Cross-view geo-localization estimates the geographic location of a ground image by matching it against an aerial image database. Existing methods tackle this through either large-scale retrieval or precise pose estimation, but not both: retrieval-based methods enable wide-area search at the cost of localization accuracy, while pose estimation methods achieve high precision within only a narrow search space.
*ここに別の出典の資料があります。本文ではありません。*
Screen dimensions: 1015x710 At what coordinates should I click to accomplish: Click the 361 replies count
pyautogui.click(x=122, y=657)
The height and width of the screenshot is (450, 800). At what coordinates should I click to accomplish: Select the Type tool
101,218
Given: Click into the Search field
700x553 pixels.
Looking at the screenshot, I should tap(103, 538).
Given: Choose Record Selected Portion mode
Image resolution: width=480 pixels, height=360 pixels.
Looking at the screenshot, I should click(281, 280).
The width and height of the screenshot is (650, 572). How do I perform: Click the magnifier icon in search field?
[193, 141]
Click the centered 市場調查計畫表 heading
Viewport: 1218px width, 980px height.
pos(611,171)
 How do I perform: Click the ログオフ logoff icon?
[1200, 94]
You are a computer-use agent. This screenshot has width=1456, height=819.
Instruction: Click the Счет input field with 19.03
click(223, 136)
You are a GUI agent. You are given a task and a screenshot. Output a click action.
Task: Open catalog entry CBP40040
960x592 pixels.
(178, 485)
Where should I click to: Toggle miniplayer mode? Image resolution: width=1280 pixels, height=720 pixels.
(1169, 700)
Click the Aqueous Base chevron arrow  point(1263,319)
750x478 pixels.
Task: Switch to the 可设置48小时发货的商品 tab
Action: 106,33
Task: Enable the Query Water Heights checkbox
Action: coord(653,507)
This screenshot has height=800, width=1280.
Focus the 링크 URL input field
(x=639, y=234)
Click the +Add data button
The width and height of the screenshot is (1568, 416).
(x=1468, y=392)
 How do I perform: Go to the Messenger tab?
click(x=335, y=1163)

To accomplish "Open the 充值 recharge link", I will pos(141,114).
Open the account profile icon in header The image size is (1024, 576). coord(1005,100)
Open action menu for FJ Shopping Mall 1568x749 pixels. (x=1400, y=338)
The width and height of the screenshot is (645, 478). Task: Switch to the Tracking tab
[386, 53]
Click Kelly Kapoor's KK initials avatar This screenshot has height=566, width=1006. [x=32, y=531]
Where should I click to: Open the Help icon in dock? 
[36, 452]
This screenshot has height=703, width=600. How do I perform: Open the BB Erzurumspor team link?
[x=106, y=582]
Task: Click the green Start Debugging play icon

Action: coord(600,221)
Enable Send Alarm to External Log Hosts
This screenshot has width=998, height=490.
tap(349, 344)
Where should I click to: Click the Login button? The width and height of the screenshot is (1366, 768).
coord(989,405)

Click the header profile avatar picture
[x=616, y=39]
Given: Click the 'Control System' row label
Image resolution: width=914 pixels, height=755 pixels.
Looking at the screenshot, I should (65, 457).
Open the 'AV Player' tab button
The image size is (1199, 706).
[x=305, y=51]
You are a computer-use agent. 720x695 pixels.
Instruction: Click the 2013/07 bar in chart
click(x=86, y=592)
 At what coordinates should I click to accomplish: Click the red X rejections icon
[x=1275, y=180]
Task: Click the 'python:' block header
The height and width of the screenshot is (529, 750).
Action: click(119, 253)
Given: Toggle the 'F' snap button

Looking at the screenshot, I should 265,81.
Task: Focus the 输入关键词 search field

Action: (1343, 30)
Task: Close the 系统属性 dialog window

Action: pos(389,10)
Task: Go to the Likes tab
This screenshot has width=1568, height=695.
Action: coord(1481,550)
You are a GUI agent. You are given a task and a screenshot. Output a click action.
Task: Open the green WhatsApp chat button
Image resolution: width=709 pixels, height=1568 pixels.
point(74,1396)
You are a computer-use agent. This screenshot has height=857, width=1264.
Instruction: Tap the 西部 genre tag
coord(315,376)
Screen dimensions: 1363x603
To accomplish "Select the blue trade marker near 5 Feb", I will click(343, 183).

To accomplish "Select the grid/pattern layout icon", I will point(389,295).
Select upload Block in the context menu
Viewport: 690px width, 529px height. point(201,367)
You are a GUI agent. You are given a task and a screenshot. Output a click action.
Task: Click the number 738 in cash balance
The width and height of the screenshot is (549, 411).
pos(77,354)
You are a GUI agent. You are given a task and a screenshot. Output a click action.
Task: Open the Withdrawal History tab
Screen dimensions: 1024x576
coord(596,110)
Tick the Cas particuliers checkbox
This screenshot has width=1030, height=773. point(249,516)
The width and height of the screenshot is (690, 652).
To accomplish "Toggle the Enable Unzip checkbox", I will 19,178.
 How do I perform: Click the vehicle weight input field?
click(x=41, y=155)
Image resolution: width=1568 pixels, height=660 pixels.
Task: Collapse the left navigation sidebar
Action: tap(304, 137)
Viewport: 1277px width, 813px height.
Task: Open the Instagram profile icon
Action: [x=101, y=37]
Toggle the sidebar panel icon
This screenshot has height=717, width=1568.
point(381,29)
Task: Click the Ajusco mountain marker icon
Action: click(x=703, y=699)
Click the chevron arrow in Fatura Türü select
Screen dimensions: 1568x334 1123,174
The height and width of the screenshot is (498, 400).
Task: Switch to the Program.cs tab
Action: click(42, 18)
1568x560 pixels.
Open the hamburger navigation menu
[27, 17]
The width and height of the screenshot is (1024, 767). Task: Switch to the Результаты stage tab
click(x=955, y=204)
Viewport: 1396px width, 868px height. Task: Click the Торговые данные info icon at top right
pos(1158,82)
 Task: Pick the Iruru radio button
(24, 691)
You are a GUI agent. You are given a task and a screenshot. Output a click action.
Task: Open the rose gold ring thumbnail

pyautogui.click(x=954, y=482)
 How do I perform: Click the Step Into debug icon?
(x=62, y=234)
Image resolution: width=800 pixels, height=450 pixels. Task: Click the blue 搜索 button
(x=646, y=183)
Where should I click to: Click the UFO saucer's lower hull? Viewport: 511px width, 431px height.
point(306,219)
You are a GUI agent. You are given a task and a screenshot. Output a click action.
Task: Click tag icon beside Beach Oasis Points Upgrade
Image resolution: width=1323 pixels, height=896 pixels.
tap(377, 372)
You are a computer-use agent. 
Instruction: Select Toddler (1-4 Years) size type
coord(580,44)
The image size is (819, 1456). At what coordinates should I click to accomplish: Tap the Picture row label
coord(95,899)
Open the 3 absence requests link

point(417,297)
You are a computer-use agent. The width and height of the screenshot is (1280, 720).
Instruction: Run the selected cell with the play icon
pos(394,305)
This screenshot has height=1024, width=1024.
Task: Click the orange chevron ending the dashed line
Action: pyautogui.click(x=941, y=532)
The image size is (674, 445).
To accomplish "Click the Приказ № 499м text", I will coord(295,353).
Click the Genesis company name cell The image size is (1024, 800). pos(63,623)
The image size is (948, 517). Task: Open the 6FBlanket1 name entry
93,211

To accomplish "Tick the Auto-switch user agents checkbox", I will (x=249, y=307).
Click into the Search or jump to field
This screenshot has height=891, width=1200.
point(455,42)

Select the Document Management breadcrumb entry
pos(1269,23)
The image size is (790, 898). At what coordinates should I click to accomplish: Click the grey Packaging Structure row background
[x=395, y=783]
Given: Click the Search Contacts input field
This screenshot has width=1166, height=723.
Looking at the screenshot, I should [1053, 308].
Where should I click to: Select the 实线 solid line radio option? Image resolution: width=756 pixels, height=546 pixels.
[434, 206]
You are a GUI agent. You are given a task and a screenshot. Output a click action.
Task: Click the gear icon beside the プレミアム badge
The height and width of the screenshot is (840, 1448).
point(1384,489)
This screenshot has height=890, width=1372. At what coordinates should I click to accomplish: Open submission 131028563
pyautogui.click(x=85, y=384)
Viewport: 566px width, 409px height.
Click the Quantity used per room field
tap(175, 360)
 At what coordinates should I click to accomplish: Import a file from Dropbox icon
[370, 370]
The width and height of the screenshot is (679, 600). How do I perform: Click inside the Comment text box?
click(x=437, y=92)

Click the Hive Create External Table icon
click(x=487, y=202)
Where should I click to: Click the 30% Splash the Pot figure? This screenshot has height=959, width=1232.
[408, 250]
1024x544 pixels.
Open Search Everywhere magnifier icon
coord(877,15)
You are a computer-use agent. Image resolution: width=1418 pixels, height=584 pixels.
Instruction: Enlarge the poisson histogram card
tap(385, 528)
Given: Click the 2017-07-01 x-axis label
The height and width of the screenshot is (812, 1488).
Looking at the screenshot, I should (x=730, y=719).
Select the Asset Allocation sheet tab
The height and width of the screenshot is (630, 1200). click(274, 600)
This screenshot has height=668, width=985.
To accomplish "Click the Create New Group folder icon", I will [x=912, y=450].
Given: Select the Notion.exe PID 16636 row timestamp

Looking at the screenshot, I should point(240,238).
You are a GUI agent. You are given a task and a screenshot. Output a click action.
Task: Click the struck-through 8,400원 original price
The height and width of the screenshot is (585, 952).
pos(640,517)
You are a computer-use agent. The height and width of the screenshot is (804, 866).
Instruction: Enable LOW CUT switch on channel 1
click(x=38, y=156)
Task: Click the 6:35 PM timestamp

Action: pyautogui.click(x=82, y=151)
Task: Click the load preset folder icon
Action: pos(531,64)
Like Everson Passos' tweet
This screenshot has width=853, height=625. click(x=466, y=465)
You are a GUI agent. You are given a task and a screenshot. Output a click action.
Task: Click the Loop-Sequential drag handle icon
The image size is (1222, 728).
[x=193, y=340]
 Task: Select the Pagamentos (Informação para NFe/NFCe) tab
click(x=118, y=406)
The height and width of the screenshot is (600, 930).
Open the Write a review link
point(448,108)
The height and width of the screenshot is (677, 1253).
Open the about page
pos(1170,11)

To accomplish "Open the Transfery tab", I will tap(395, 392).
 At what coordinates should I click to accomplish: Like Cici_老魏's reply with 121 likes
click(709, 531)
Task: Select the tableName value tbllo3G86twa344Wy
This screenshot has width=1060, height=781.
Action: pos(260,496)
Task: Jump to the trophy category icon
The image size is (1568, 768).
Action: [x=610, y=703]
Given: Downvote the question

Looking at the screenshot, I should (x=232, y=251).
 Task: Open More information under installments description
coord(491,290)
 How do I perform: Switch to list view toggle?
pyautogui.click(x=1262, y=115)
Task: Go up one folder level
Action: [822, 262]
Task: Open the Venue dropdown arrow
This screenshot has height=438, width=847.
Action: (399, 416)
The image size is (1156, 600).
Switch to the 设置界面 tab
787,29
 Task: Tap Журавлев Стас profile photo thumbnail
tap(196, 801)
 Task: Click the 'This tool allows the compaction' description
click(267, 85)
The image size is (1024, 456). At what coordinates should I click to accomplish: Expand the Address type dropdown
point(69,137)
Naively cascading these pipelines introduces error propagation and inconsistent feature representations. We formulate cross-view geo-localization as a unified problem requiring simultaneous city-scale retrieval and precise 3-DoF pose estimation. We propose CIPER (Cross-view Image-retrieval and Pose-estimation transformER), a single architecture that jointly performs both tasks through mutually beneficial feature learning. CIPER uses a shared transformer encoder with task-specific tokens to disentangle global retrieval features from spatial localization cues. To bridge the large domain gap between ground and aerial views, we introduce a two-way transformer pose decoder that uses ground features as spatial queries for bidirectional cross-attention. A set prediction strategy further enables stable 3-DoF regression under a unified multi-task objective. Experiments on VIGOR, KITTI, and Ford Multi-AV demonstrate competitive performance, especially under limited field-of-view and arbitrary orientation conditions. Code is available at https://github.com/yurimjeon1892/CIPER.